Introduction to Subversion

by Tony Kay

Subversion is a relatively new version control system which is meant to be an improvement on CVS. Both of these tools are intended to allow multiple developers to check out working copies of source code so that concurrent development can occur on different sections of an application (or document).

I have been using Subversion for over a year now, and have found it to be useful in any situation where I want to keep track of changes to files. Specifically, I use it in the following situations:

Subversion or CVS?

Subversion is a new project, and CVS has been around a while and is widely used. So what are the reasons to use Subversion?

Alternatives to CVS and Subversion

The world is never one-size-fits-all. There are many ways to keep track of changes to files. One way is to do daily backups and keep them for a couple of years. I would argue that this particular choice is inferior in most respects: almost no one is willing to bother with backups every day, and finding the right backup that contains the file you want can be a real chore.
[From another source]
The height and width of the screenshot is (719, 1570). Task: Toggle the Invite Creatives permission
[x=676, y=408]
Subversion is meant to be a general purpose tool. It keeps track of files and changes to those files. If you are looking for it to do more, then it might be a good idea to check for tools that are more specialized for your needs. A popular choice for web developers is to use a content management system like OpenCMS (www.opencms.org), which not only version your files, but are tuned for web page development. The disadvantage of specialized tools is that they may be less adept at version control, may be more resource intensive, and may be more complex to install and configure.

So How Does It Work?

The basic idea is that there is a central repository that keeps track of a group of files, including every change that is made to them. Individual developers check out a copy of these files, make changes to their private copy, and when they have something useful to submit they commit their changes back to the central store. Changes made by one developer cannot be seen by anyone else until they commit them.
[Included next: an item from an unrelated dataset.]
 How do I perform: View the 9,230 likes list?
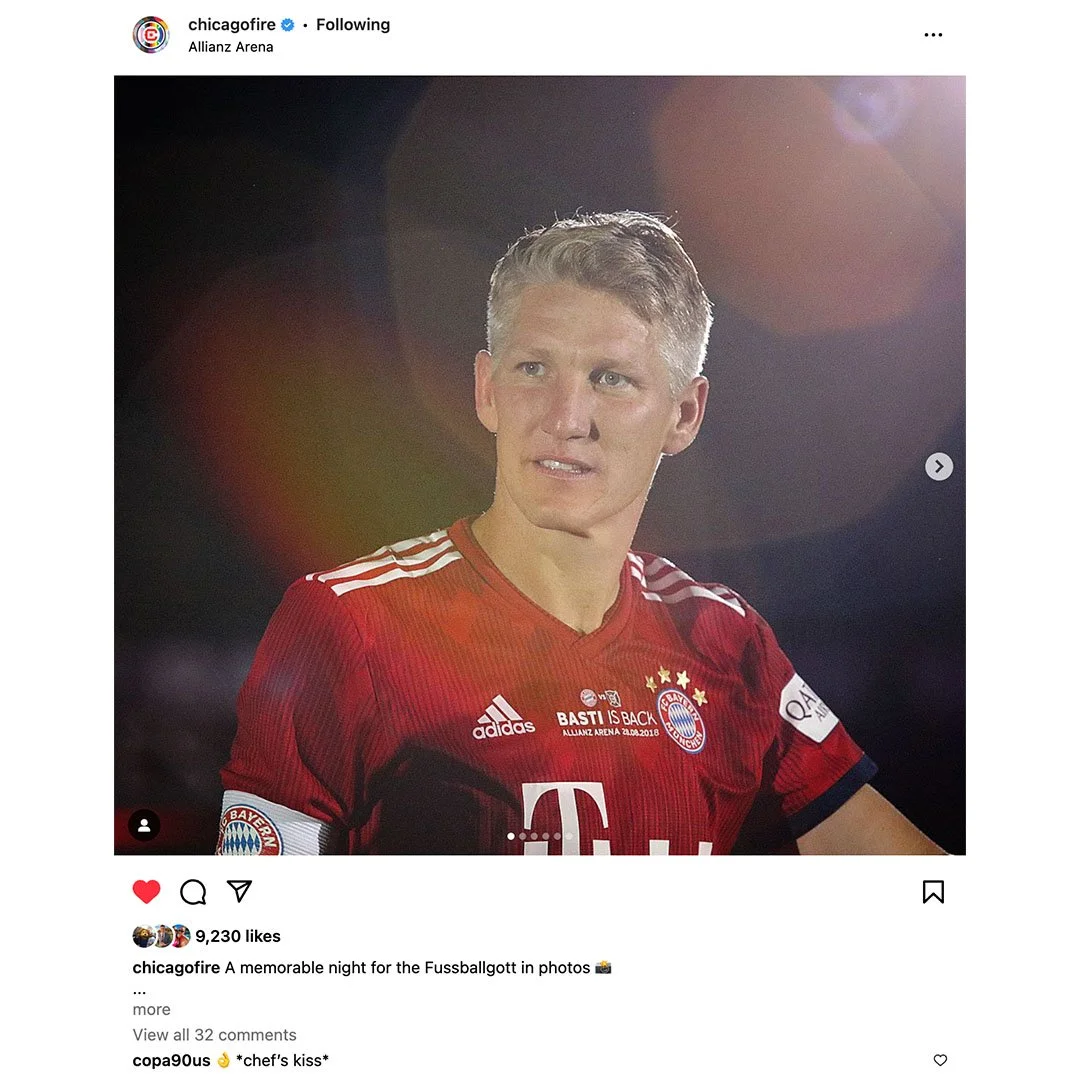click(x=238, y=936)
Committed changes can be pulled into someone's working copy at any time. This allows a developer to merge the changes made by others into their own working copy so they can track the progress of the project as a whole.

Of course, there is nothing that says you have to use Subversion with more than one developer. I use it all the time for things that are unique to my environment.
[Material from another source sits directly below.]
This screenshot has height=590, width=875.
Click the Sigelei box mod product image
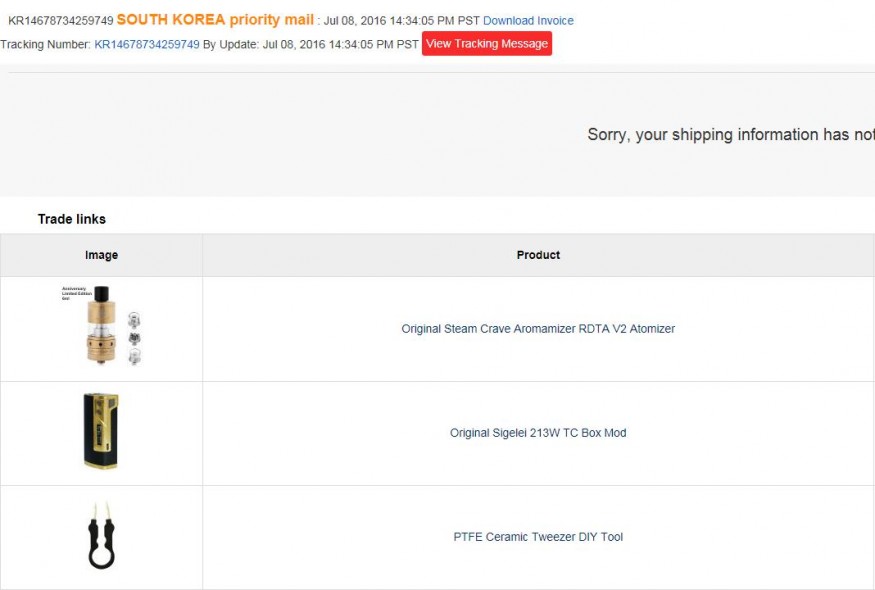coord(101,432)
For example, I store most of my UNIX home directory in Subversion. This allows me to keep tabs on all of my important files, and even allows me to share all or part of my home directory among my machines, such as my desktop and laptop. When I make a change to a file, I commit the changes to the central repository and it is then available for checkout on my other machines.

Storing these files in a versioned system also gives me the ability to recover files deleted long ago, undo changes to configurations that have proven to be unworkable, or restore files that I've accidentally erased. It also has the advantage that when I make a backup of my Subversion repositories, I am also backing up a complete history of my important files. Finally, the fact that I keep a working copy checked out on multiple machines means that I am well-protected from data loss due to catastrophe or theft. I could lose all of my backup CD's and my repository machine in a fire, but if one of the machines that has a working copy survives, then I at least have a pretty recent version of my files in tact.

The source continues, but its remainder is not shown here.